When the researchers genetically engineered zebrafish with genetic variants causing Gaucher disease that are common among Ashkenazi Jews, as anticipated their macrophages became enlarged and unable to break down the toxic materials, in this case an unusual type of fat (called sphingolipids) rather than protein. But when the team exposed the fish to TB, they discovered unexpectedly that they were resistant to infection, not susceptible.
“We’d unknowingly landed in a debate that’s been going on in human genetics for decades,” Ramakrishnan said: “Are Ashkenazi Jews – who we know are at a much greater risk of Gaucher disease – somehow less likely to get TB infection? The answer appears to be yes.”
Ashkenazi Jews are no strangers to genetic mutations
The Ashkenazi Jewish Diaspora had experienced centuries of persecution, often forced to live in ghettos and migrate from country to country. They would almost certainly have been exposed to TB, which spreads more widely among poorer living conditions and densely-populated urban areas, the team wrote.Although this genetic mutation is associated with Gaucher disease, the fact that it makes people more resistant to TB would likely have outweighed the potential fitness cost of Gaucher’s. This would have increased the likelihood of affected individuals passing on their genes to future generations and therefore spreading the mutation within the population.
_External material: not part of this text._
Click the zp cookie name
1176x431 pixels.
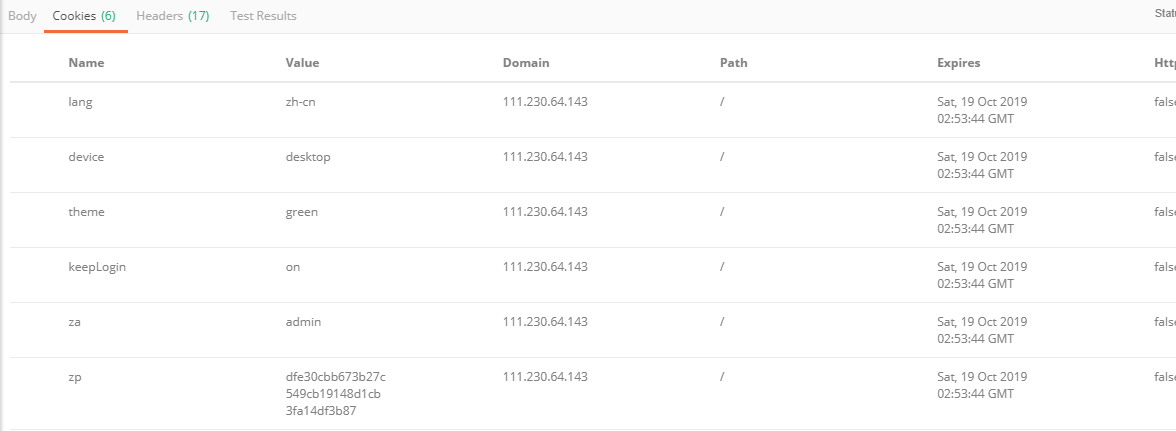(x=75, y=377)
A similar phenomenon is seen among some individuals who carry genetic variants that protect them from malaria but, when more than one copy is present, cause harmful anemia or even sickle cell disease.
Unlike the example of sickle-cell anemia, however, only people who carry two copies of the Gaucher genetic variant – one from each parent – are likely to be protected against TB. That’s because the one ‘healthy’ gene generates enough of the enzyme to clear the macrophages of their accumulating material – and hence gets rid of the antimicrobial substrate.
“Our discovery may provide clues to possible new treatments for TB,” according to Prof. Timothy Cox from the University of Cambridge, a co-author of the paper. “Drugs that mimic the effects of Gaucher disease – specifically the build-up of glucosylsphingosine – might offer antimicrobial effects against TB.”